LISTE DES TÂCHES —
(1) Dans l’extrait sur les salaires agricoles, remplacez « campagnes » par « champs », puis recopiez le passage situé entre « D’ailleurs la prospérité » et « l’on observait hier. », bornes comprises.
(2) Relevez toutes les années mentionnées dans l’extrait sur les salaires agricoles.

EXTRAIT DU DOCUMENT —

-- -- --

D’ailleurs la prospérité de l’agriculture n’en souffrait pas, puisque cette prospérité même était la cause puissante qui provoquait le développement de l’industrie en lui assurant un débouché plus large. La misère du salarié rural avait-elle, au contraire, chassé le travailleur manuel des campagnes ? Rien de moins exact. De 1862 à 1882, dans l’espace de vingt ans, les gages des serviteurs de ferme augmentent dans les proportions suivantes :

¬¬¬

Maîtres-valets 104 francs ou 28 p. 100
Laboureurs, charretiers 68 — 26 —
Bouviers, bergers 60 — 26 —
Servantes 105 — 80 —


L’augmentation serait bien plus accusée si nous comparions les salaires de 1882 à ceux de 1852[11]. Ainsi nous constatons aujourd’hui ce que l’on observait hier.

L’agriculture a déjà subi l’épreuve que lui imposait la diminution du nombre des bras disponibles et la hausse simultanée des salaires. Elle a victorieusement résisté et triomphé de cet obstacle. Sous l’influence toute-puissante des débouchés qui s’ouvrent plus larges devant lui, l’agriculteur perfectionne les procédés techniques en vue de produire davantage et de profiter des hauts prix que lui assure précisément le développement de la consommation.

-- -- --

DONNÉES FOURNIES —
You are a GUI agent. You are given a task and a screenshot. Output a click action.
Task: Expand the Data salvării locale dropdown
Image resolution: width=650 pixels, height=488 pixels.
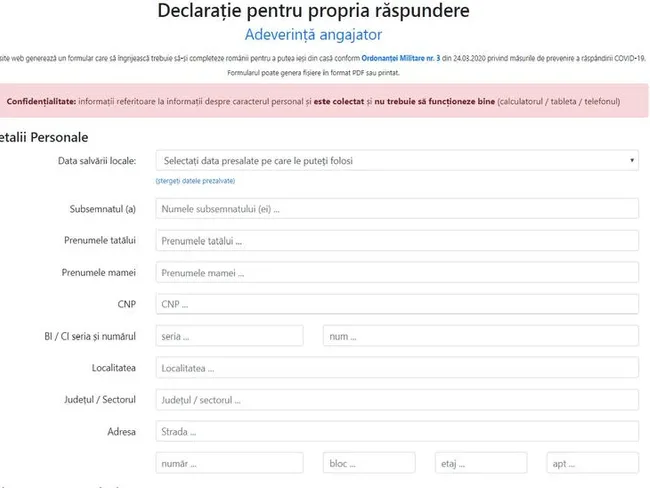397,160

-- -- --

CORRIGÉ —
(1)
D’ailleurs la prospérité de l’agriculture n’en souffrait pas, puisque cette prospérité même était la cause puissante qui provoquait le développement de l’industrie en lui assurant un débouché plus large. La misère du salarié rural avait-elle, au contraire, chassé le travailleur manuel des champs ? Rien de moins exact. De 1862 à 1882, dans l’espace de vingt ans, les gages des serviteurs de ferme augmentent dans les proportions suivantes :

¬¬¬

Maîtres-valets 104 francs ou 28 p. 100
Laboureurs, charretiers 68 — 26 —
Bouviers, bergers 60 — 26 —
Servantes 105 — 80 —


L’augmentation serait bien plus accusée si nous comparions les salaires de 1882 à ceux de 1852[11]. Ainsi nous constatons aujourd’hui ce que l’on observait hier.

(2) 1862, 1882, 1852